* _TRECHO DA PÁGINA_
++++++++

No Brasil, em 2000, havia 2.694.245 estudantes matriculados no ensino superior; em 2018, o número havia mais que triplicado, saltando para 8.450.755 de matrículas (INEP, 2018). Esse crescimento evidente e notável em termos absolutos revela-se, no entanto, insuficiente quando confrontado, em termos relativos, à dimensão e às expectativas da população brasileira e em que pese o enorme aumento do investimento público e privado nesse nível de ensino.
Com o expressivo crescimento das matrículas de ensino superior um conjunto muito heterogêneo de estudantes em termos de idade, gênero, origem socioeconômica, cor, etnia, motivações, expectativas e projetos profissionais ingressou nas instituições de ensino superior. Em muitos países, as mulheres já correspondem à metade da população estudantil. No Brasil, elas representam 61% do total de matrículas (INEP, 2013). Pessoas mais velhas também voltam a procurar um curso de ensino superior, pressionadas pelas exigências do mercado de trabalho.

++++++++

* _EXERCÍCIOS PROPOSTOS_
1: Diga se cada afirmação abaixo está de acordo com o texto sobre o ensino superior no Brasil, respondendo sim ou não e citando as palavras exatas do texto que decidem a resposta.
(a) Em 2018, o ensino superior brasileiro tinha mais de oito milhões de matrículas.
(b) O texto considera o crescimento das matrículas suficiente diante da dimensão da população brasileira.
(c) No Brasil, as mulheres correspondem à metade das matrículas no ensino superior.
2: Reproduza sem alterações o trecho do texto sobre o ensino superior no Brasil que começa pelas palavras que contêm "Com o expressivo" e termina em "mercado de trabalho.".
3: Traduza para o inglês esta frase do texto sobre o ensino superior no Brasil: "Pessoas mais velhas também voltam a procurar um curso de ensino superior, pressionadas pelas exigências do mercado de trabalho."

* _TRECHO DOS DADOS_
++++++++

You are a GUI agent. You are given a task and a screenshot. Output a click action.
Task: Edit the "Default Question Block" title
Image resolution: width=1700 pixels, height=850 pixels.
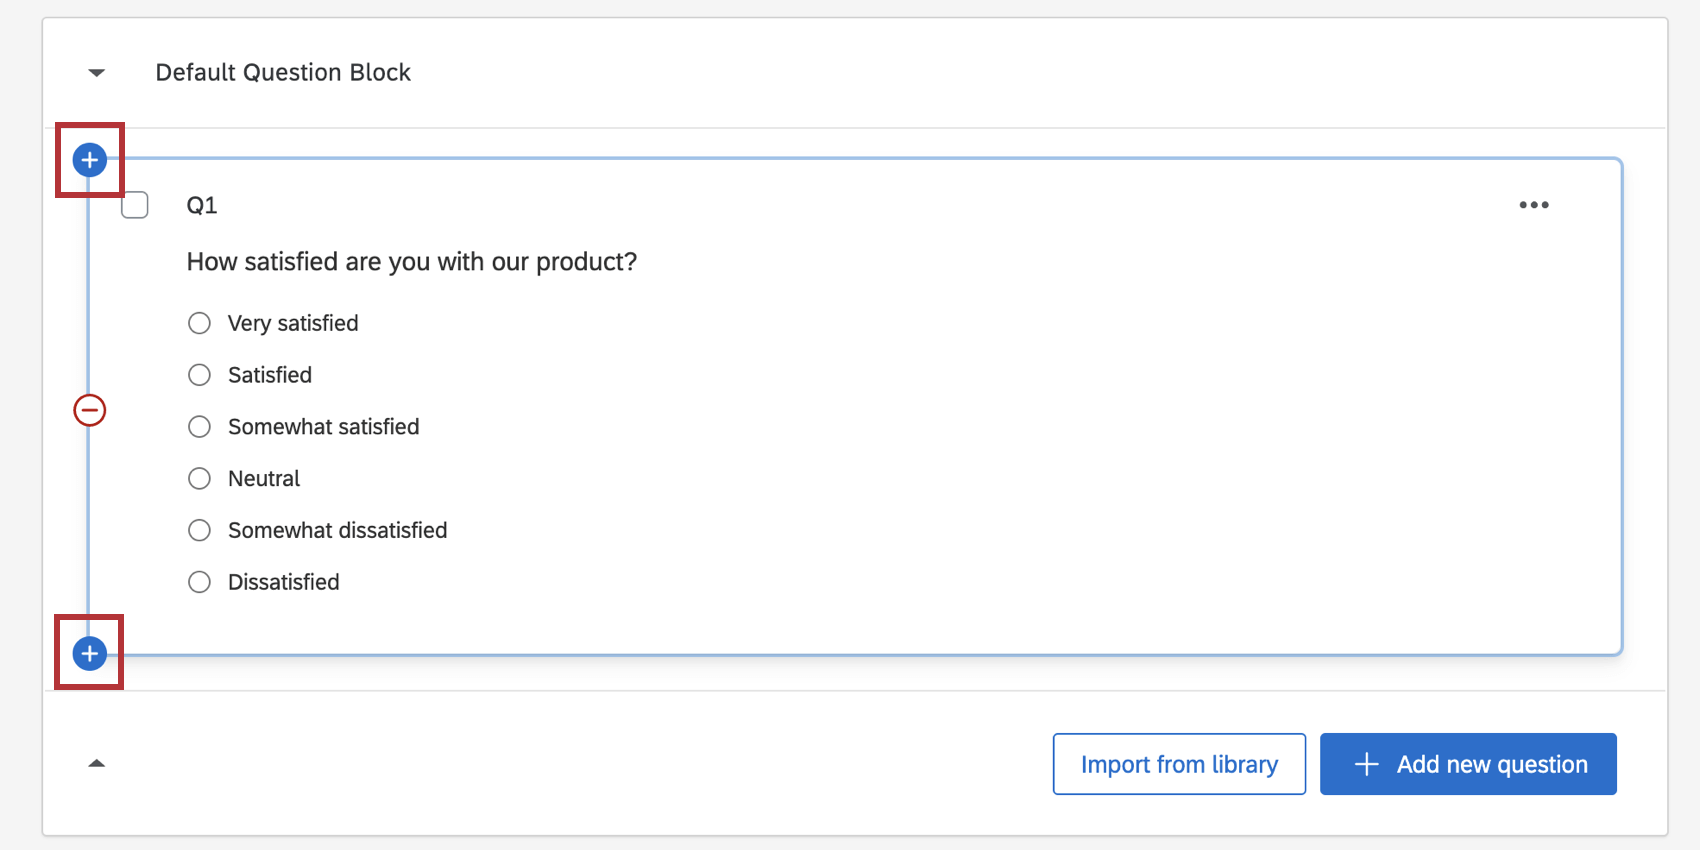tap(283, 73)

++++++++

* _RESPOSTAS POR TAREFA_
1:
(a) Sim: "em 2018, o número havia mais que triplicado, saltando para 8.450.755 de matrículas"
(b) Não: "revela-se, no entanto, insuficiente quando confrontado, em termos relativos, à dimensão e às expectativas da população brasileira"
(c) Não: "No Brasil, elas representam 61% do total de matrículas"

2:
Com o expressivo crescimento das matrículas de ensino superior um conjunto muito heterogêneo de estudantes em termos de idade, gênero, origem socioeconômica, cor, etnia, motivações, expectativas e projetos profissionais ingressou nas instituições de ensino superior. Em muitos países, as mulheres já correspondem à metade da população estudantil. No Brasil, elas representam 61% do total de matrículas (INEP, 2013). Pessoas mais velhas também voltam a procurar um curso de ensino superior, pressionadas pelas exigências do mercado de trabalho.

3: Older people are also going back to seek a higher education program, pressured by the demands of the job market.